Where it went wrong for Romney
Analysis: Following an ugly and seemingly interminable presidential campaign, Mitt Romney's hopes of becoming the 45th president of the United States unravelled in just a few hours.
The political prize that eluded him in 2008, and his father four decades before, had seemed tantalisingly close. It was all the more remarkable give that his roller-coaster campaign threatened to come off the rails early on, before roaring back to life following his first energetic television debate.
But within hours of arriving in Boston to watch the results pour in with his family and advisors, the television networks had called the election for his rival.

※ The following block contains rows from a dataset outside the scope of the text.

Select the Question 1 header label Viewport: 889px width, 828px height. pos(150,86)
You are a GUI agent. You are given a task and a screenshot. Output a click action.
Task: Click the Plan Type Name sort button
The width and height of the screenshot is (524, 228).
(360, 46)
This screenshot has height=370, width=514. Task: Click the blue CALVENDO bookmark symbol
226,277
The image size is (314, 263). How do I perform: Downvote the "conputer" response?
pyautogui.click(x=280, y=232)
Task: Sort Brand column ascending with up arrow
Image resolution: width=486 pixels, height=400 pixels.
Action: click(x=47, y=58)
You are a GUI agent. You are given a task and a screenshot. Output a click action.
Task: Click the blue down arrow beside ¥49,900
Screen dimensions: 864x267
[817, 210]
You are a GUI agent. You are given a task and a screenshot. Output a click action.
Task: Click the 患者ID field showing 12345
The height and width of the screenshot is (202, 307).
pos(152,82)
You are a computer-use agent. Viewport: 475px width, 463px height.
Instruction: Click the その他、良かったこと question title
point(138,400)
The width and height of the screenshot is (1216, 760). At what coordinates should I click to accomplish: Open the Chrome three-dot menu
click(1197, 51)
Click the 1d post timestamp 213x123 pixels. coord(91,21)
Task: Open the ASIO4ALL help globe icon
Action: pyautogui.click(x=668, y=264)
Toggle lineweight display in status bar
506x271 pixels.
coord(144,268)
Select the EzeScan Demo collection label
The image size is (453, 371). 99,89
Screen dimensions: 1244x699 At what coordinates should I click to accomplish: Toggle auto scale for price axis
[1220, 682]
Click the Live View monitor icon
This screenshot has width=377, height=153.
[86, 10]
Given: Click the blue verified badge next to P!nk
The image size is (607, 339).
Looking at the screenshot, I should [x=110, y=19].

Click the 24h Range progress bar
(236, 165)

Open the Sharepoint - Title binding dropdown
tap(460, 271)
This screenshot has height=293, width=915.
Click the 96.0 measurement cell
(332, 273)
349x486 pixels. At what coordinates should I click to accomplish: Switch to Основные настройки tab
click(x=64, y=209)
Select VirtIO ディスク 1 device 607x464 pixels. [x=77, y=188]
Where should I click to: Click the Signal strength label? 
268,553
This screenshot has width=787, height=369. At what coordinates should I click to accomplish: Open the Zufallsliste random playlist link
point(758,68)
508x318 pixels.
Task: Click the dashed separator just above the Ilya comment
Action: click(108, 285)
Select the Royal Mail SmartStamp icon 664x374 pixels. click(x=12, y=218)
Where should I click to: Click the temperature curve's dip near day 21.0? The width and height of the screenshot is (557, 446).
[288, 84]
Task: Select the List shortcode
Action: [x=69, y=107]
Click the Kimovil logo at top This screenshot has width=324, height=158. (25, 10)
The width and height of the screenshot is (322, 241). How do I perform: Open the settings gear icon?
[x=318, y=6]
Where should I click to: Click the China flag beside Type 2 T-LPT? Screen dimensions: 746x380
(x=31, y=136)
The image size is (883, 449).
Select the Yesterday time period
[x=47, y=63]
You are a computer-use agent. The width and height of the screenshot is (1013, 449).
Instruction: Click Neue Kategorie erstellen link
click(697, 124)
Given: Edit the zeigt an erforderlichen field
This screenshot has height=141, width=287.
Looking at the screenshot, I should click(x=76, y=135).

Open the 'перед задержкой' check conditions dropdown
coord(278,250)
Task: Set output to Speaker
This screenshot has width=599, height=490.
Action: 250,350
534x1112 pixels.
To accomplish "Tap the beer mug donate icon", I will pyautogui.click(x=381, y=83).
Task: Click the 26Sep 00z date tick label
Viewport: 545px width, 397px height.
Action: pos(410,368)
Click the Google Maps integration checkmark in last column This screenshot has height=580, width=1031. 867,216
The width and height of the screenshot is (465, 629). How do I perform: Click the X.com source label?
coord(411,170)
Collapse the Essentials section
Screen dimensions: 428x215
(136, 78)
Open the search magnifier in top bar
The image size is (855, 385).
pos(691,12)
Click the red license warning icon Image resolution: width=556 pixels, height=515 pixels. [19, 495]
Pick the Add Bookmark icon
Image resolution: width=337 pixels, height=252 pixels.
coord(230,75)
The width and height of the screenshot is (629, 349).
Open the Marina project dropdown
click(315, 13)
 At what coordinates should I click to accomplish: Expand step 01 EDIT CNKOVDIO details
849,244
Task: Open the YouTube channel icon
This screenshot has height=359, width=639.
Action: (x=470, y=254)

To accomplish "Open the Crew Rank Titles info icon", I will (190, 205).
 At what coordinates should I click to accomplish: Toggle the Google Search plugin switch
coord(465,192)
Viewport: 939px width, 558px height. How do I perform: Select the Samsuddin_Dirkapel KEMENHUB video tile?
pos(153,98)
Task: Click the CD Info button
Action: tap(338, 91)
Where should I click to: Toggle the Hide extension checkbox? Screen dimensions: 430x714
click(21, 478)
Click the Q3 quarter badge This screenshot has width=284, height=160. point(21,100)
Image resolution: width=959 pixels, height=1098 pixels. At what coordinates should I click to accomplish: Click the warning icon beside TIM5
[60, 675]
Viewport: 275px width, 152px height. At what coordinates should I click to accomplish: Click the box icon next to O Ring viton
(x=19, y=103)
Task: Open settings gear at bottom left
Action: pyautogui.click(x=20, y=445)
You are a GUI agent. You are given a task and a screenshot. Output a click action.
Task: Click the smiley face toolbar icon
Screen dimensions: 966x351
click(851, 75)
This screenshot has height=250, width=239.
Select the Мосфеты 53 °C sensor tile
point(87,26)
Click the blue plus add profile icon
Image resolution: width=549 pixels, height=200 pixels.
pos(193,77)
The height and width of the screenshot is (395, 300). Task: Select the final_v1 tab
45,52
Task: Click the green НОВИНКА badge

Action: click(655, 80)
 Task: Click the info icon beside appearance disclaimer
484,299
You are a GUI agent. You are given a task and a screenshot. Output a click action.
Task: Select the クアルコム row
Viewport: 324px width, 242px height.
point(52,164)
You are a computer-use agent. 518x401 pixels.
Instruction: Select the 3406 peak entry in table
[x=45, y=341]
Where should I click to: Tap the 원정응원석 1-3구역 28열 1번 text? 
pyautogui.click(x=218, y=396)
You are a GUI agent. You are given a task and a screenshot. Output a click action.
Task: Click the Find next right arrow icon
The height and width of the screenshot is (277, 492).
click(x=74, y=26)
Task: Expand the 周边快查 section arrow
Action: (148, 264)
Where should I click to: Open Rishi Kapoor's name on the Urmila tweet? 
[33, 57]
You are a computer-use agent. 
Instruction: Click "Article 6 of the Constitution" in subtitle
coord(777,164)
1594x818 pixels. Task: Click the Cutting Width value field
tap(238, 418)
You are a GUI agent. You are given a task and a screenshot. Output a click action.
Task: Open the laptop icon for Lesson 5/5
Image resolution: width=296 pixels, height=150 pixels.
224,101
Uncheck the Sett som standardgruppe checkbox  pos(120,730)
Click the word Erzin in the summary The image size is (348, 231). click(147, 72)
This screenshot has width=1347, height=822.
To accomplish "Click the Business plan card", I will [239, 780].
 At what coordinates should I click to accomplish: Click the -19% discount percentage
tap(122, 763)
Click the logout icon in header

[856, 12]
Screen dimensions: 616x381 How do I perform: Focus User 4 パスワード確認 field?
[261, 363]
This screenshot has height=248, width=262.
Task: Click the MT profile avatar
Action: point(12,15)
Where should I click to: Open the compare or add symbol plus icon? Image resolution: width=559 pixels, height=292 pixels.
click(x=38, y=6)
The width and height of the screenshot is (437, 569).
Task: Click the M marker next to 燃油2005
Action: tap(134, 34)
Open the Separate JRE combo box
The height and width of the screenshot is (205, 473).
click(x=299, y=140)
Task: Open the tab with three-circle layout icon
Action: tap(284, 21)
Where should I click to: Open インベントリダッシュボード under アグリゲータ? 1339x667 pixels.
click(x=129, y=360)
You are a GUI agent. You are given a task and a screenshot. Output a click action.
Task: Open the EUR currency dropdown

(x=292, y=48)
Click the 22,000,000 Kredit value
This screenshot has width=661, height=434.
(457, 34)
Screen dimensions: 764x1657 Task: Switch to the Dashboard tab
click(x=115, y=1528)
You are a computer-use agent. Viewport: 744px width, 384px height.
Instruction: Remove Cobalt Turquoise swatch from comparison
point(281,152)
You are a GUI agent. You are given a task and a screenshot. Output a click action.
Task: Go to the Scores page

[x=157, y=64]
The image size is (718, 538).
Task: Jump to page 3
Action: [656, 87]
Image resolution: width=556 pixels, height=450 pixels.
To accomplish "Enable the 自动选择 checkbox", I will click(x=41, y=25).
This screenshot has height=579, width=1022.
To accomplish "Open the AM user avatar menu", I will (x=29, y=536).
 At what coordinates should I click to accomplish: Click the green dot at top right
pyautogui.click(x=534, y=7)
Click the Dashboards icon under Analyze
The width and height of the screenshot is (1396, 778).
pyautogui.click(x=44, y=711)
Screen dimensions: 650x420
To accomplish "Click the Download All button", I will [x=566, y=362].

What may rankle most with Romney is that the obstacles which prevented him from beating an incumbent saddled with high unemployment and a disappointing first election term were largely of his own making.
There were devastating wall-to-wall attacks from Democrats, to be sure, which sought to portray him as an elitist plutocrat who was all-too comfortable with bankrupting the US car industry.
But there was no one else to blame for the verbal gaffes, his comments about the 47 per cent of people on welfare, his failure to produce tax returns or his constant shape-shifting on fundamental policy issues.
Ultimately, voters never warmed or trusted him in sufficient numbers - and Romney never effectively made the case for himself.
47 per cent
The voice on the secretly recorded video was steady, and the message was severe. “There are 47 per cent of the people who will vote for the President no matter what,” he said at a private fundraiser.
“All right, there are 47 per cent who are with him, who are dependent upon government, who believe the government has a responsibility to care for them, who believe that they are entitled to health care, to food, to housing, to you name it,” Romney said. “I’ll never convince them they should take personal responsibility and care for their lives.”
It took Romney days to express regret at his comments.
Coming after a slew of ads that accused his investment company, Bain Capital, of vulture capitalism and outsourcing jobs, the damage was devastating, particularly among the blue-collar vote he so badly needed to secure.
Romney’s refusal to release more than two years of his tax returns gave Democrats even more ammunition. What he did release showed that he had paid a meagre 14 per cent, significantly less than average workers.
“What else is he hiding?” a narrator in an Obama ad asked viewers over the summer.
It was Romney’s decision not to release any earlier tax returns, on the basis that it would play into the hands of the Democrats’ campaign.